Objetivo | Repita na íntegra, palavra por palavra, o texto abaixo sobre a crítica de arte e o jornal.
══ Trecho de texto ══
Ao falar de literatura e jornalismo, gostaria de discutir a relação entre a crítica de artes plásticas e o jornal, pois entendo a crítica como um gênero literário, como forma – na esteira de Lukács. E sua forma é o ensaio, texto onde o conceito e a imagem convivem. A crítica não é um relato objetivo, nem um julgamento, mas uma reflexão com a obra, na linguagem. O crítico pensa com a obra, conversa e articula leituras e teorias.
No ensaio, gênero criado por Montaigne e teorizado por Lukács, Adorno e outros, não se segue um método como no discurso científico, mas os conceitos vão se construindo à medida que o texto também se elabora com a marca de uma subjetividade que se interroga, se extasia, ironiza, reflete. A crítica se exerce no ensaio.
Há muito preconceito com a crítica e também usos e abusos que criam um estereótipo do crítico. Pode-se dizer que hoje se assiste a uma crise da crítica, o que, no entanto, não me parece que tire sua importância como conversa com a obra e, até mesmo, como consideravam os pré-românticos alemães, acabamento da obra, instância necessária a ela. Thierry de Duve, teórico de arte belga, afirma (em artigo na revista Concinnitas, vol. 7, 2004) que o crítico é um teórico e um escritor: “A sensação e sua qualidade são altamente pessoais, contudo, a suposição é de que a obra – digo a obra e não o artista – sabe algo que não sei ainda e minha tarefa é desenterrar e tornar explícito o pensamento teórico que nela segue implicitamente”.
═══
══ Trecho de dados ══
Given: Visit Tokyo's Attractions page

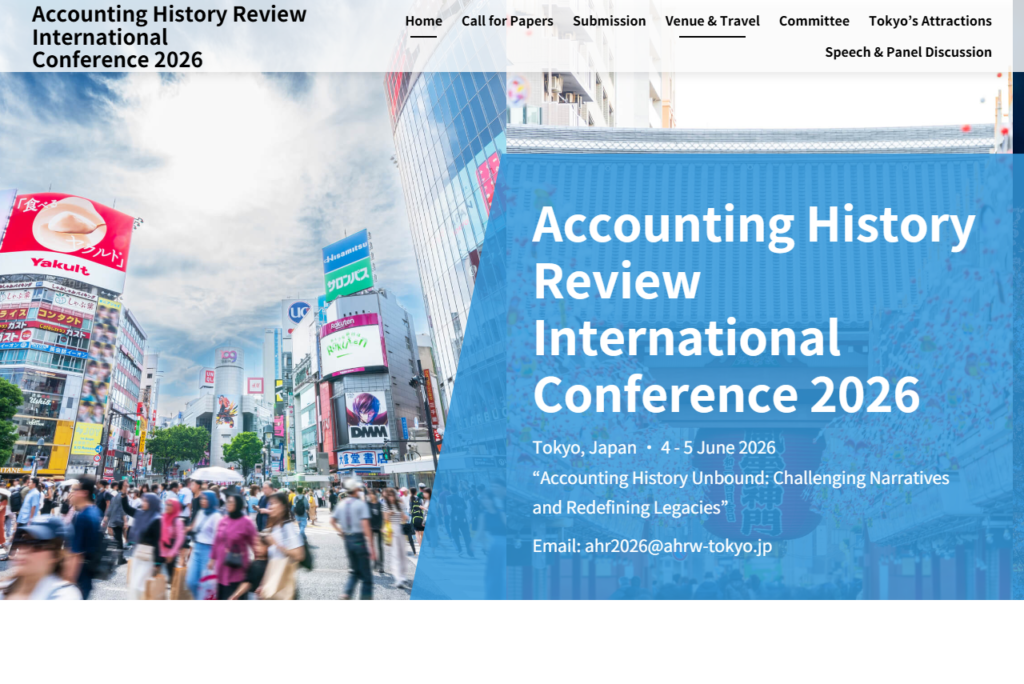Looking at the screenshot, I should pyautogui.click(x=930, y=21).
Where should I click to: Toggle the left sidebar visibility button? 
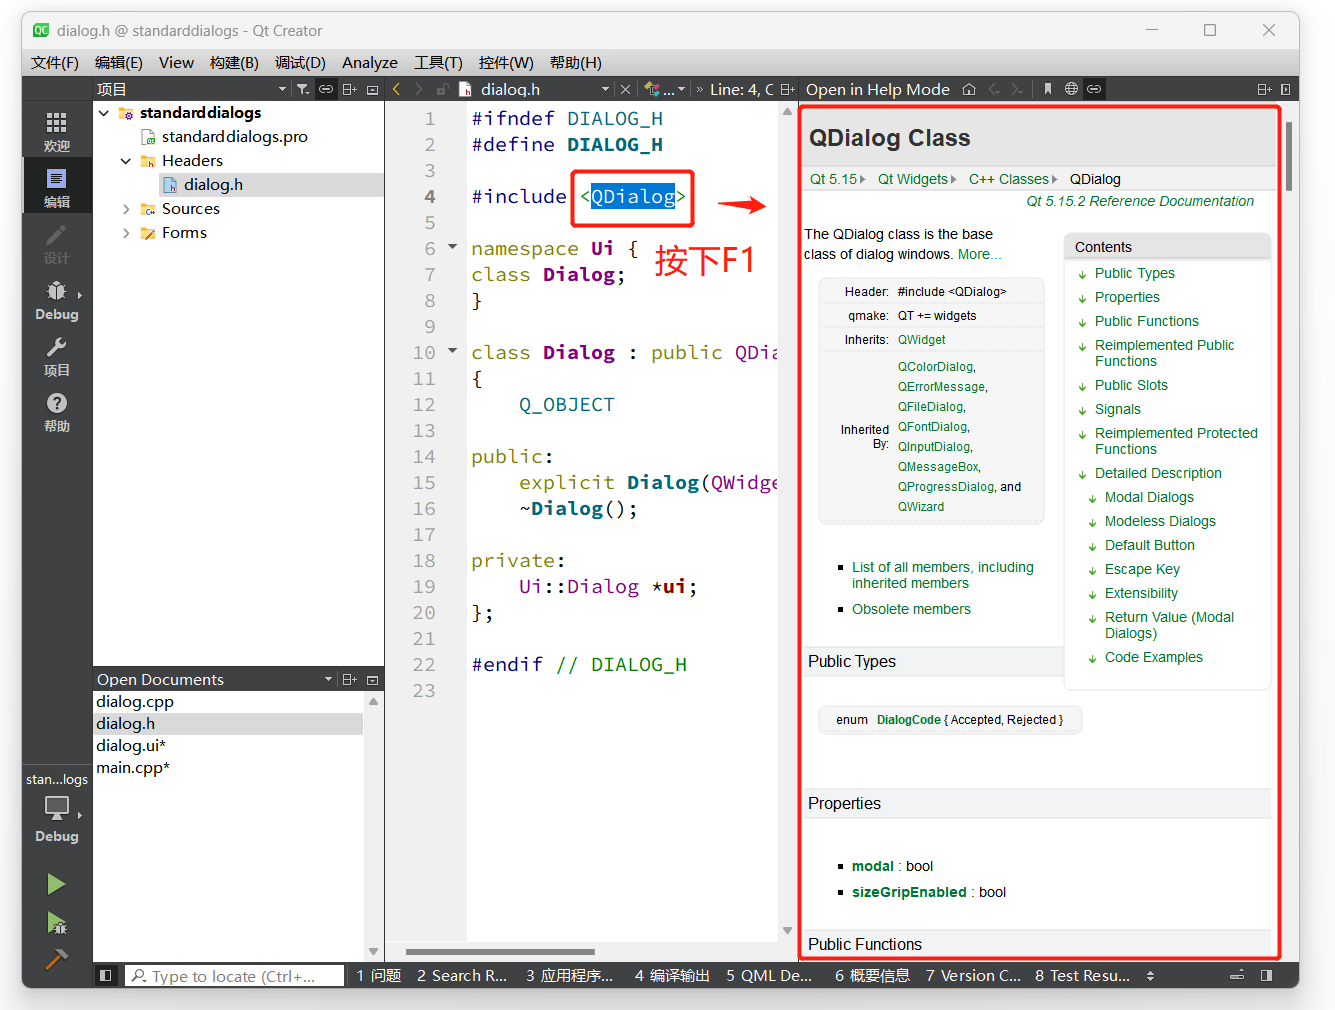click(x=105, y=976)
═══
Resposta |
Ao falar de literatura e jornalismo, gostaria de discutir a relação entre a crítica de artes plásticas e o jornal, pois entendo a crítica como um gênero literário, como forma – na esteira de Lukács. E sua forma é o ensaio, texto onde o conceito e a imagem convivem. A crítica não é um relato objetivo, nem um julgamento, mas uma reflexão com a obra, na linguagem. O crítico pensa com a obra, conversa e articula leituras e teorias.
No ensaio, gênero criado por Montaigne e teorizado por Lukács, Adorno e outros, não se segue um método como no discurso científico, mas os conceitos vão se construindo à medida que o texto também se elabora com a marca de uma subjetividade que se interroga, se extasia, ironiza, reflete. A crítica se exerce no ensaio.
Há muito preconceito com a crítica e também usos e abusos que criam um estereótipo do crítico. Pode-se dizer que hoje se assiste a uma crise da crítica, o que, no entanto, não me parece que tire sua importância como conversa com a obra e, até mesmo, como consideravam os pré-românticos alemães, acabamento da obra, instância necessária a ela. Thierry de Duve, teórico de arte belga, afirma (em artigo na revista Concinnitas, vol. 7, 2004) que o crítico é um teórico e um escritor: “A sensação e sua qualidade são altamente pessoais, contudo, a suposição é de que a obra – digo a obra e não o artista – sabe algo que não sei ainda e minha tarefa é desenterrar e tornar explícito o pensamento teórico que nela segue implicitamente”.